Strangler fig on the Loreto ruins.

Strangler fig on the Loreto ruins.

We explored the ruins in San Ignacio itself first, buildings made of red brick with some of the stone carvings and decorations still surviving. In the afternoon we got a taxi to take us to the nearby Loreta and Santa Ana ruins, joined by an Argentinian student with a talent for talking his way out of the entrance fee. These ruins were less restored, still overgrown and in places covered by strangler figs to remind a little of some of the Angkor ruins. Santa Ana had a graveyard which had been used again in the early 1900’s – bit of a spooky place with open and broken coffins lying around in crumbling cemetery ruins…big tree roots growing through the roofs. Thousands of big spiders and cicadas were filling the trees.

The Trinidad ruins in Paraguay.

The Trinidad ruins in Paraguay.

The next day we headed for Paraguay, to visit the Trinidad ruins on that side of the border. It took quite a number of buses to get there – beginning with one back again to Posadas, then three buses first to the border, across a several kilometer long bridge to the second border, then to the town Encarnacion on the Paraguayan side, then finally a bus to Trinidad. We entered the country legally this time, getting our passport stamped (unlike on our 5-minute sightseeing trip from Iguazu). The bus was crowded, India-style nearly. Encarnacion looks quite chaotic, partly flooded by red muddy water the day we passed through. The Trinidad ruins an hour north are much better preserved/restored than the ones on the Argentinian side – covering a big field with well tended lawns and lots of intact decorations and sculptures. The heat and strong sun as we walked around the ruins was brutal. Unfortunately once we arrived we didn’t have enough Paraguayan money for the tickets (we hadn’t found a proper changing place so had changed on the street..only as much as we thought we needed) – luckily they let us pay with Argentinian pesos instead.

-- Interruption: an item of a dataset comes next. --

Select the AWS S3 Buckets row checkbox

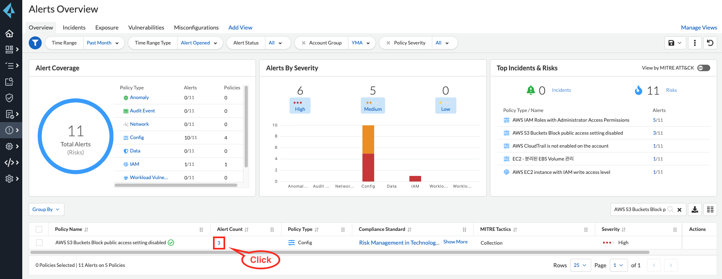[39, 243]
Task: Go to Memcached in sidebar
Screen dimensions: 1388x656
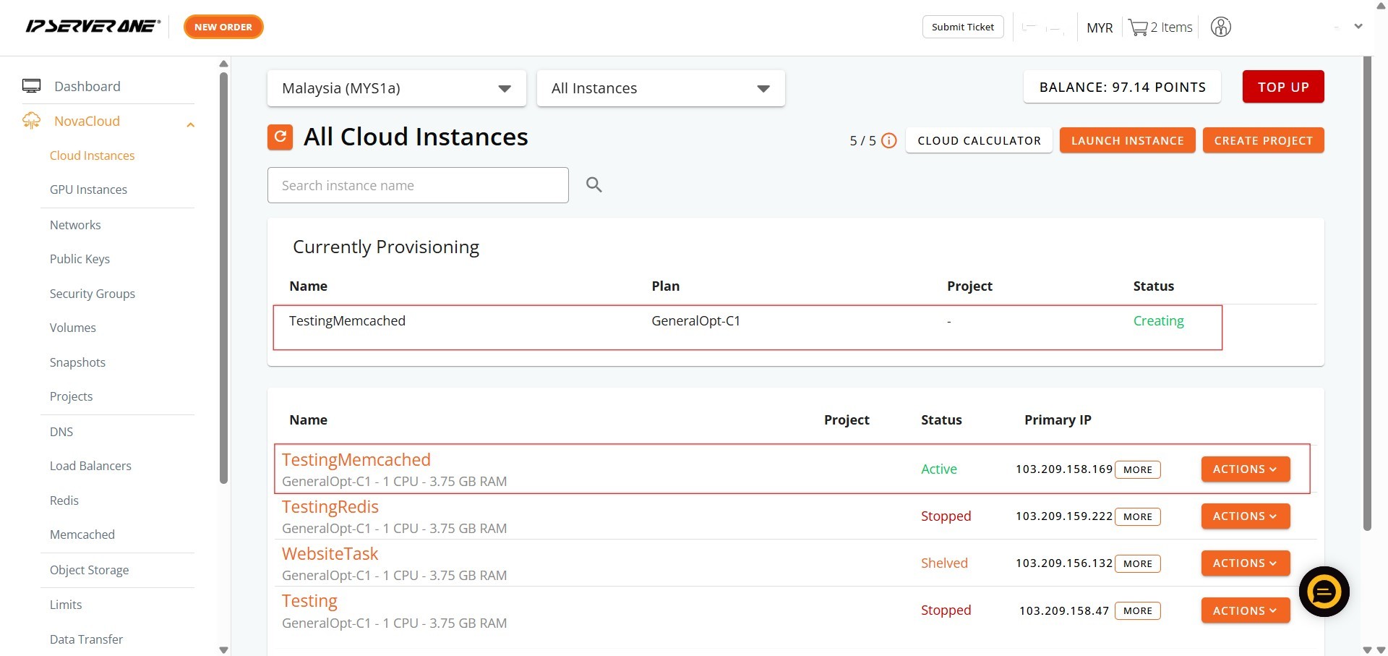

Edel and Teresa in the Trinidad ruins.

Edel and Teresa in the Trinidad ruins.

On the way back we flagged a bus to Encarnacion from the road, then got another border-crossing bus but this time we got stuck on the long bridge. Crossing into Argentina seems more popular… We were standing up in the crowded bus now slowly turning into a sauna without the wind as we were hardly moving. Only gained maybe ten meters every few minutes, and I could feel drops of sweat running down my arms and legs. We could hop off and walk of course, but it would have been about 40 minutes to walk in either direction from the middle of the bridge, and we had ran out of water…nearly 40 degrees in the shade, of which there was none. Luckily the driver too was getting restless and eventually he got fed up enough to drive in the oncoming lane against traffic across the rest of the bridge.

We had a 20 hour bus to Salta, 1200km to the west, booked for the next evening. Had planned to pop back in to the San Ignacio ruins during the way, but the ticket, though valid for 15 days, allowed only one entrance… Saw some spectacular lightning in the evening from the bus to Salta – I was watching it for 40 minutes before I fell asleep and the sky never stayed dark for more than a second.